1) Carpentry (would especially like to be able to build furniture)

2) ski and/or snowboard

3) swim well

4) fluency in a language (I'm conversant in two besides English but never mastered either)

5) play tennis


----------



## Caribbean Man (Jun 3, 2012)

JCD said:


> Arabia controlled Spain for centuries until they were kicked out in 1492. They also are spitting distance away from each other across Gibraltar.
> 
> Since some (not all) of the Muslims were more culturally sophisticated than the Spanish there, it isn't a surprise that the Spanish learned from the Arabs and not visa versa.


Yep,

You are correct!
Somehow I didn't make the connection.
The Alhambra of Granada , Spain is a fine example of how both Spanish and Muslims [ Moors ] influenced each other during that era.


But speaking of the Medieval era, ever since I was a kid ,I liked looking at sword fights between two equally skilled swordsmen in those types of movies. This has led me to also like the sport of fencing.
It's something I wish I could learn , but I don't think anyone down here offers it.


----------



## WorkingOnMe (Mar 17, 2012)

I wish I could sing and strum chords in time.

I wish I could swim better.


----------



## geewiz (Mar 30, 2014)

Guitar, mechanics, practice public interest law.


----------



## Giro flee (Mar 12, 2013)

Ice sailing

Ballroom dance

Belly dance


----------



## Fozzy (Jul 20, 2013)

Fixed wing license (helicopters don't actually fly, they're just so ugly the earth repels them).

Banjo.


----------



## movealong (Aug 9, 2013)

One thing I have wanted to do, and I am now doing it, is to learn to play guitar. My wife bought me a Fender DG60 Jet Black acoustic and I am using online courses to learn. I have some good callouses starting to form and I am getting my cord switched down. It is a lot of work, but fun.

I'd like to learn to truly meditate.
I'd also like to learn yoga.

By next summer I plan on getting a Harley.


----------



## struggle (May 13, 2013)

Between all of us who want to learn other languages we would be a heck of a language class 
_Posted via Mobile Device_


----------



## Stretch (Dec 12, 2012)

I want my second career to be as an NFL referee.


----------



## john117 (May 20, 2013)

Jellybeans said:


> IS.
> 
> 
> 
> ...



Try listening to Lebanese hip-hop music


----------

# YOUR GOAL
Transcribe the forum thread about skills people wish they could learn word for word, starting at "3) swim well" and ending at "(Jun 3, 2012)".

# ENTRIES SUPPLIED
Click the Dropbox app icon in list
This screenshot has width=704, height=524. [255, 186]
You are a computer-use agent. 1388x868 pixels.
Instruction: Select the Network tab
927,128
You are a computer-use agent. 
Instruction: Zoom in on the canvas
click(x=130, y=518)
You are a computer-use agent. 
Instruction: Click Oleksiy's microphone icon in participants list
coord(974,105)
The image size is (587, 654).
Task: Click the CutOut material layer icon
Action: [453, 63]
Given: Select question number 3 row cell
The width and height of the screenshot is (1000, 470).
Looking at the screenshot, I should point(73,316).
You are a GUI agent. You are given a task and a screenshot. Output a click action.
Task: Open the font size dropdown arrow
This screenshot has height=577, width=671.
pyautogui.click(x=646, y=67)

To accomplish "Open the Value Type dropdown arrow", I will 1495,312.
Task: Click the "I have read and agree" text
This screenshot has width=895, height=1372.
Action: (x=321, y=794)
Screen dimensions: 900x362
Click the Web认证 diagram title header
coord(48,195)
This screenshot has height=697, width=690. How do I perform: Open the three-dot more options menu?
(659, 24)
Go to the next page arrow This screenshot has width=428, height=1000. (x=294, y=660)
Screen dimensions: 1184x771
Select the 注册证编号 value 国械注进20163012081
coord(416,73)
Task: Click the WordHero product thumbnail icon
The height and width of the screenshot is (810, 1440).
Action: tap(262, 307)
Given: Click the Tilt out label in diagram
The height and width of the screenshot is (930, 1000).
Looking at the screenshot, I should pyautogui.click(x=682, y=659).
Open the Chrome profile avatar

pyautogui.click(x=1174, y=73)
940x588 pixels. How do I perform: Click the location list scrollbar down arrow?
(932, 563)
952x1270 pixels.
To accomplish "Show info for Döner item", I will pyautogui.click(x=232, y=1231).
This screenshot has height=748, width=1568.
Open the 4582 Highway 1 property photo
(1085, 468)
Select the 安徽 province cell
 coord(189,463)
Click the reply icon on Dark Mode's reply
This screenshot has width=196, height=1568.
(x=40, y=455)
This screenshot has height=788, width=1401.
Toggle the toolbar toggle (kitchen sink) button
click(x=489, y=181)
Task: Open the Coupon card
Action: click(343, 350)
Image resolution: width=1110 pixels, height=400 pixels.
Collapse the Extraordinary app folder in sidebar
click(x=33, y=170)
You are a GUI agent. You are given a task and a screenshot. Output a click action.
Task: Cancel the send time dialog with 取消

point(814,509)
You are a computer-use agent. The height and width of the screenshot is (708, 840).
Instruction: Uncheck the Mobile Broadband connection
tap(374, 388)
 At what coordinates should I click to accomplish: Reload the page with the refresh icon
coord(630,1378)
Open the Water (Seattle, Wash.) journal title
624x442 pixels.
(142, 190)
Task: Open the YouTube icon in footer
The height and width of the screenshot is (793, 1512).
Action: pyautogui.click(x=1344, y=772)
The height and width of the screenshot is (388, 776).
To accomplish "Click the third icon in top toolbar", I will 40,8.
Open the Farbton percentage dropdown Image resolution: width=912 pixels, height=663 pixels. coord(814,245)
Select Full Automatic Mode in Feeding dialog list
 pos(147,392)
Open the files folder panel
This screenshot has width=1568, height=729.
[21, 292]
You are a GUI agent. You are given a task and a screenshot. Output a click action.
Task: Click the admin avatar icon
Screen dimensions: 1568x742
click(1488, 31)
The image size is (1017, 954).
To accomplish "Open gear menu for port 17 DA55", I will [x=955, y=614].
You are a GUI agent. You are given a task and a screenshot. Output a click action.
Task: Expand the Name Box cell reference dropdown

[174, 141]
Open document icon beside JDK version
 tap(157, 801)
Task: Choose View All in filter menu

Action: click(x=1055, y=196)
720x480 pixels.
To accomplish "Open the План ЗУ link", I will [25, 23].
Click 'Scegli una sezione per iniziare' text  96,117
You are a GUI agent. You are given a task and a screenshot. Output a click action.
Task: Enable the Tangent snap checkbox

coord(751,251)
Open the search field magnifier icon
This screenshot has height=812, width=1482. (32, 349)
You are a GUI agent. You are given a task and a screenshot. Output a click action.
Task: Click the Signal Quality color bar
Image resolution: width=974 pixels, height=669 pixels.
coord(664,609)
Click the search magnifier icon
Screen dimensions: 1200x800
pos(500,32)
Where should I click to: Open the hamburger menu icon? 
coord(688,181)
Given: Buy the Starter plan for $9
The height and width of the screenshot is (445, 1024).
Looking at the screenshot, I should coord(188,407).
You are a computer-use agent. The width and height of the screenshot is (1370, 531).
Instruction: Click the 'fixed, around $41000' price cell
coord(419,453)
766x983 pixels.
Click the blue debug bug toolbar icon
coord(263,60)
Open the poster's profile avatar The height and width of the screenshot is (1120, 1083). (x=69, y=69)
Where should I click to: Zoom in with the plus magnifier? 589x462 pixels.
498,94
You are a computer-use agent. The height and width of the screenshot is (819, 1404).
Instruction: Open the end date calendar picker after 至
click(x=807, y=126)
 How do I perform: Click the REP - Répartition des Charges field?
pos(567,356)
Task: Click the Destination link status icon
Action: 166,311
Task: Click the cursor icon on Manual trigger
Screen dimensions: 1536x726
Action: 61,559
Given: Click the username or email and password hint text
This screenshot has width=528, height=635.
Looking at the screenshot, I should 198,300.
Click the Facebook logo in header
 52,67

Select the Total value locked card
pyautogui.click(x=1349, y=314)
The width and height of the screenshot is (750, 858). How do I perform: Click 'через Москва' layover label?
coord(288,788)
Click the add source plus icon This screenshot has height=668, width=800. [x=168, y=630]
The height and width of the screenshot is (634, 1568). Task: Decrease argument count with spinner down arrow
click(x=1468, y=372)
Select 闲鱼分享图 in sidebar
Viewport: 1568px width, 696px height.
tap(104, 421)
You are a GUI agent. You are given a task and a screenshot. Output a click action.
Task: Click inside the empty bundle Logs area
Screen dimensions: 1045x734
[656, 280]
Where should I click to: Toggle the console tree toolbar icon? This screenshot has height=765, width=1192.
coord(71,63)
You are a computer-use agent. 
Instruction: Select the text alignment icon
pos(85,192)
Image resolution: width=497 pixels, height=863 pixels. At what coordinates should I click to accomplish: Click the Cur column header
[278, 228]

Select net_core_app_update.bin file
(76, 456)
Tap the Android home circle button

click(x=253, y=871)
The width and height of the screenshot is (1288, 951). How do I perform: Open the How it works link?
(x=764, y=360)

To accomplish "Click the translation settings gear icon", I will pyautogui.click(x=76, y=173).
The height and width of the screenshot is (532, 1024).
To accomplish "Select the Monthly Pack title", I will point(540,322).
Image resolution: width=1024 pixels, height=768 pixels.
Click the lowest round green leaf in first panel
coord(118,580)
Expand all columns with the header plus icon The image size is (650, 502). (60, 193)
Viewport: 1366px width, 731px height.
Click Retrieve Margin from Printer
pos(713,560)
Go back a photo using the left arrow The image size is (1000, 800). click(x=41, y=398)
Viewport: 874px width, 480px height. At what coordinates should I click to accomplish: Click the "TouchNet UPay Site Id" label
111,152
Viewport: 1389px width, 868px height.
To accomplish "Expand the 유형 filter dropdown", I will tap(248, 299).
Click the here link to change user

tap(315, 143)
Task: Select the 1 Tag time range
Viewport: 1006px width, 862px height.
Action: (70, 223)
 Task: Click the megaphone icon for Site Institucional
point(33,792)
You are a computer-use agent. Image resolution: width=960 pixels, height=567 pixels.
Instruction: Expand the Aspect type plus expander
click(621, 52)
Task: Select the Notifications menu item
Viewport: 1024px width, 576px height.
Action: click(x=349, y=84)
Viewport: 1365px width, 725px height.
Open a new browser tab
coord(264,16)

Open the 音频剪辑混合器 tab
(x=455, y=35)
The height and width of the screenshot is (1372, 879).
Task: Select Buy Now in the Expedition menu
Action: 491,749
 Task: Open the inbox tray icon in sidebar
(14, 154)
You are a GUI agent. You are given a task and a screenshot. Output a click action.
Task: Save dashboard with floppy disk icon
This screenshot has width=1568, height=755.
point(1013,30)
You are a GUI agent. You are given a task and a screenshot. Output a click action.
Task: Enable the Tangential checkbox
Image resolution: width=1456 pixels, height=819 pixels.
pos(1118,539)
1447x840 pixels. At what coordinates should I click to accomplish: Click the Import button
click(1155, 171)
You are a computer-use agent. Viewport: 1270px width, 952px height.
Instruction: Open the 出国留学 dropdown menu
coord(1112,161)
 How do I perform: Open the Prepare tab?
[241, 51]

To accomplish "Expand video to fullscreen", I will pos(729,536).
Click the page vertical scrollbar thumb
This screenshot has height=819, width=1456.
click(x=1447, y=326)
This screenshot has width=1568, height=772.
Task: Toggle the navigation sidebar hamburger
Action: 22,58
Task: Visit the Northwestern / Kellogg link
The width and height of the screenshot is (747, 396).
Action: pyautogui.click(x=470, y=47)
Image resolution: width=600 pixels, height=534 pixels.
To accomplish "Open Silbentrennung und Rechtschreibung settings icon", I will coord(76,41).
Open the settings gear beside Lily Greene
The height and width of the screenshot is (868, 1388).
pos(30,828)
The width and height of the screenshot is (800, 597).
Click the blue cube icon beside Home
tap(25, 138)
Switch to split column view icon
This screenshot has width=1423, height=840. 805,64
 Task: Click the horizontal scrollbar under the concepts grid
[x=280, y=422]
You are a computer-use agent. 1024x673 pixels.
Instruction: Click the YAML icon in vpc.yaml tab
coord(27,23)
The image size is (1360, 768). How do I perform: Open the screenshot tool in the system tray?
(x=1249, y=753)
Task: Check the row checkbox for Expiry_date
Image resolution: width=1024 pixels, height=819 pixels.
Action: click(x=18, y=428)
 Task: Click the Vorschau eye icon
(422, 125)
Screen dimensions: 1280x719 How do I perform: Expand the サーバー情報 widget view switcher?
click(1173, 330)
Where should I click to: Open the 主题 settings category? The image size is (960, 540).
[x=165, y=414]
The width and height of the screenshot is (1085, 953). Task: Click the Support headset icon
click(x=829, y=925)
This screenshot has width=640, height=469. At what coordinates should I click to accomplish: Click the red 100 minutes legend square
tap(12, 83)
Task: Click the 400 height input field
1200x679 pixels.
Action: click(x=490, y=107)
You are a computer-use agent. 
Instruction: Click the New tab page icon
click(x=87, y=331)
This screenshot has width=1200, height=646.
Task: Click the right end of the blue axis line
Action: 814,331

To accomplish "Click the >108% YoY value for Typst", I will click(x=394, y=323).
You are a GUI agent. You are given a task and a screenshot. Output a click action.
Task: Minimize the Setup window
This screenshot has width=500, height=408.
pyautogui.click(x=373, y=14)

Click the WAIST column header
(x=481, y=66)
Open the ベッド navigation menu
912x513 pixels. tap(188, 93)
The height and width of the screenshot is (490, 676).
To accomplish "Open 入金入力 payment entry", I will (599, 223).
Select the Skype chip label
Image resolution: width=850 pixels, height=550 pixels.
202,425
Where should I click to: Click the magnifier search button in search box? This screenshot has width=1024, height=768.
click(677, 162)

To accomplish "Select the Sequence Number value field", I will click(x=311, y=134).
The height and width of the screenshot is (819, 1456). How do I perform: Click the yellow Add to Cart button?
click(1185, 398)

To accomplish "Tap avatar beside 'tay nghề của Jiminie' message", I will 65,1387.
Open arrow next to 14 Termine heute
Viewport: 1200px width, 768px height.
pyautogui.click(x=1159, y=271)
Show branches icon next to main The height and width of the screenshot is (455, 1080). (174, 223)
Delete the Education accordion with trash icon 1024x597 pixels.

# RESULT OF THIS EXERCISE
3) swim well

4) fluency in a language (I'm conversant in two besides English but never mastered either)

5) play tennis


----------



## Caribbean Man (Jun 3, 2012)